**Records for this task**
------------------------------------------------------------------------

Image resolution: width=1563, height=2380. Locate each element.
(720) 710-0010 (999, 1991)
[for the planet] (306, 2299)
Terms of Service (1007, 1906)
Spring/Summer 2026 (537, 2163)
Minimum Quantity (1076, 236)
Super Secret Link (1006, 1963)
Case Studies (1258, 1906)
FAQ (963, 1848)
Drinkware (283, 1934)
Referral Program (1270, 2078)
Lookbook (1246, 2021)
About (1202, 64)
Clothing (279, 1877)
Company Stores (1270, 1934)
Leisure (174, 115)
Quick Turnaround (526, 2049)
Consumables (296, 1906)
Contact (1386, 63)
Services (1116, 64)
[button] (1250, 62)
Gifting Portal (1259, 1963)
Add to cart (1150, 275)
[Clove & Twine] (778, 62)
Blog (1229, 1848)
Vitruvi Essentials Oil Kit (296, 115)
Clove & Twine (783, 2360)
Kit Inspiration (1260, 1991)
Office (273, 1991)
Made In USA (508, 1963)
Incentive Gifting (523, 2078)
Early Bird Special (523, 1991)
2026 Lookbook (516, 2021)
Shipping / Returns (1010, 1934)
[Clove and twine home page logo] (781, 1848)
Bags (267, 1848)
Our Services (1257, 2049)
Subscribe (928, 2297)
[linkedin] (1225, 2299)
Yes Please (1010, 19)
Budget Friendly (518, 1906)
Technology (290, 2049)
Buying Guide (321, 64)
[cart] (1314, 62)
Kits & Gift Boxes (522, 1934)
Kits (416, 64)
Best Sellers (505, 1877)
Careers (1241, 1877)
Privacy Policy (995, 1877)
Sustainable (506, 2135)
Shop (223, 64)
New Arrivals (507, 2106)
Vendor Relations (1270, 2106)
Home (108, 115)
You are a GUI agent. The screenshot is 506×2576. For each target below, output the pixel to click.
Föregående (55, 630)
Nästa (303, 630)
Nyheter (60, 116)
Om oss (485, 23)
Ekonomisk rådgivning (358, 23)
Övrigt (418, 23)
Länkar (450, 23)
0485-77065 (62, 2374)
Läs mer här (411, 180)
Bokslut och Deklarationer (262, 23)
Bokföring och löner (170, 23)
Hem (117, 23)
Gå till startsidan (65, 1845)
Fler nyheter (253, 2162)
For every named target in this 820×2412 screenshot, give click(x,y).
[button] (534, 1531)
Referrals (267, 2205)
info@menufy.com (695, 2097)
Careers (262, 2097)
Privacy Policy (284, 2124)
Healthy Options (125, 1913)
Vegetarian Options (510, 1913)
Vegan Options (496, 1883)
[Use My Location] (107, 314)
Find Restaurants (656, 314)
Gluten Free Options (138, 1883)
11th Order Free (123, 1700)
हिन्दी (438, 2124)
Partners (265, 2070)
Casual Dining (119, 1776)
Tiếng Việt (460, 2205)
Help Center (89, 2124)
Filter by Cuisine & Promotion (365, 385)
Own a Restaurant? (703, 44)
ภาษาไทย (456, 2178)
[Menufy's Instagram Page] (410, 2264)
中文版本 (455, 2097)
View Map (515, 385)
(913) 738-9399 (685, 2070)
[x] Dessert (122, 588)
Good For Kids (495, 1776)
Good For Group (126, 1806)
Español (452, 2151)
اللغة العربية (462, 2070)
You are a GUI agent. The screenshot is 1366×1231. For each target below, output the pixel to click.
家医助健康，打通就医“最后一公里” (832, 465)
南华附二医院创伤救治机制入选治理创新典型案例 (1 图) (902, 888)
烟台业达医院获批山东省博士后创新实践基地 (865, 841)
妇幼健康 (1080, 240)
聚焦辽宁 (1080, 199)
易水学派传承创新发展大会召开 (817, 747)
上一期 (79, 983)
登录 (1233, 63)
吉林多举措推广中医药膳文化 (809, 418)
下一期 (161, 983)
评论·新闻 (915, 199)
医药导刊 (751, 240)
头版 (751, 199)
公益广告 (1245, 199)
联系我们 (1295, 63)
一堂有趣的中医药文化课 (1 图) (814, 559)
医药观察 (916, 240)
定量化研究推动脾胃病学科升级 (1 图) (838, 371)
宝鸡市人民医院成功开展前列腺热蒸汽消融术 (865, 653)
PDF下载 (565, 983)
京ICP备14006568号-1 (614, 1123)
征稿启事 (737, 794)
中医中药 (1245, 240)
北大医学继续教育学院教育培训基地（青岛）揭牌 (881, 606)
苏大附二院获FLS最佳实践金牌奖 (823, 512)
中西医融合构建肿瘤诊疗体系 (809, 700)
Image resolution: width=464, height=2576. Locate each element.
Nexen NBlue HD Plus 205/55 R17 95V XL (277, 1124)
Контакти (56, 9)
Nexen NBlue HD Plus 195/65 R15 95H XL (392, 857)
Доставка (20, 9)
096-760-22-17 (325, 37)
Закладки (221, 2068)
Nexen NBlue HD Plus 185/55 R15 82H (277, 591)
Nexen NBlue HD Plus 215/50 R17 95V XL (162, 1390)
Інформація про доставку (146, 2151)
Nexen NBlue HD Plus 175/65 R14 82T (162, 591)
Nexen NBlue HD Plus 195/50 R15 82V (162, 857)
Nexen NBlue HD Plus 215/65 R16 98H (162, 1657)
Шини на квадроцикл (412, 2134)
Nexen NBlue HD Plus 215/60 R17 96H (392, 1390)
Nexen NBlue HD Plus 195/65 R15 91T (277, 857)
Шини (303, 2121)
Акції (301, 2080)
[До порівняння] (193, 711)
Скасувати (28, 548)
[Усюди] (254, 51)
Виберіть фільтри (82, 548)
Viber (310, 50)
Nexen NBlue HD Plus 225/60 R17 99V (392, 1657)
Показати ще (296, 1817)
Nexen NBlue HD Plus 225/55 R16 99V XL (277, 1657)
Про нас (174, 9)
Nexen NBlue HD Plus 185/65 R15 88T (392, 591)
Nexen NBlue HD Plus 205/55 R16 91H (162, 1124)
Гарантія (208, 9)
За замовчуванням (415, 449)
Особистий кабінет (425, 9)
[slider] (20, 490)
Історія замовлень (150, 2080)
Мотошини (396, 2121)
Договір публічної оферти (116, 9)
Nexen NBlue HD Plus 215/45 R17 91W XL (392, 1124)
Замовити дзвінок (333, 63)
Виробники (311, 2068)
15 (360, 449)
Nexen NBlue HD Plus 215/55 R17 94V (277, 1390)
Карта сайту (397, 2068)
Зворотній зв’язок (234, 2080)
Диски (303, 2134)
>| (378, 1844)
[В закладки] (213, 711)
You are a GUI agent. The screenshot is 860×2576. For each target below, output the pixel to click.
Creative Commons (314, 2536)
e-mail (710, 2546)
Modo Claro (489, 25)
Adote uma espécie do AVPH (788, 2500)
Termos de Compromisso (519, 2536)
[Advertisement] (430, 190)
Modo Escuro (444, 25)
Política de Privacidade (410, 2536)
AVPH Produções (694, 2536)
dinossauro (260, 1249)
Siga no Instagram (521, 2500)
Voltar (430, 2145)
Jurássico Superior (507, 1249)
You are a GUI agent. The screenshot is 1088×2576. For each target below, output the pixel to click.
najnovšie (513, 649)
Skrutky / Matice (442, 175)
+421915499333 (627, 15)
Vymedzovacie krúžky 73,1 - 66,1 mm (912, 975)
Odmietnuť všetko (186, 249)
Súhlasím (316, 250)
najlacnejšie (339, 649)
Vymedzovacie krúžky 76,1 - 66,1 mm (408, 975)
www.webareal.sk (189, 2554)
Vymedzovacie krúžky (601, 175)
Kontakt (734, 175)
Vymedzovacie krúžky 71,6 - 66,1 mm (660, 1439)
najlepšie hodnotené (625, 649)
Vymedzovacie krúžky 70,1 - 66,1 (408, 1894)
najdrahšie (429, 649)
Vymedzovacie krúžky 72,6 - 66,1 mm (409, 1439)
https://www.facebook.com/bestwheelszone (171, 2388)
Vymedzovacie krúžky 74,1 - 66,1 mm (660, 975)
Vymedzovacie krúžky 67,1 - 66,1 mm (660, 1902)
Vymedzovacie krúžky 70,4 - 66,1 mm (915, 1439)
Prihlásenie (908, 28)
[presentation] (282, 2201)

------------------------------------------------------------------------

**What is being asked**
Look above for the line with "Закладки (221, 2068)" and the line with "Nexen NBlue HD Plus 215/65", and reproduce exactly those two lines plus every line between, nothing more.

**Exercise result**
Закладки (221, 2068)
Nexen NBlue HD Plus 185/55 R15 82H (277, 591)
Nexen NBlue HD Plus 215/50 R17 95V XL (162, 1390)
Інформація про доставку (146, 2151)
Nexen NBlue HD Plus 175/65 R14 82T (162, 591)
Nexen NBlue HD Plus 195/50 R15 82V (162, 857)
Nexen NBlue HD Plus 215/65 R16 98H (162, 1657)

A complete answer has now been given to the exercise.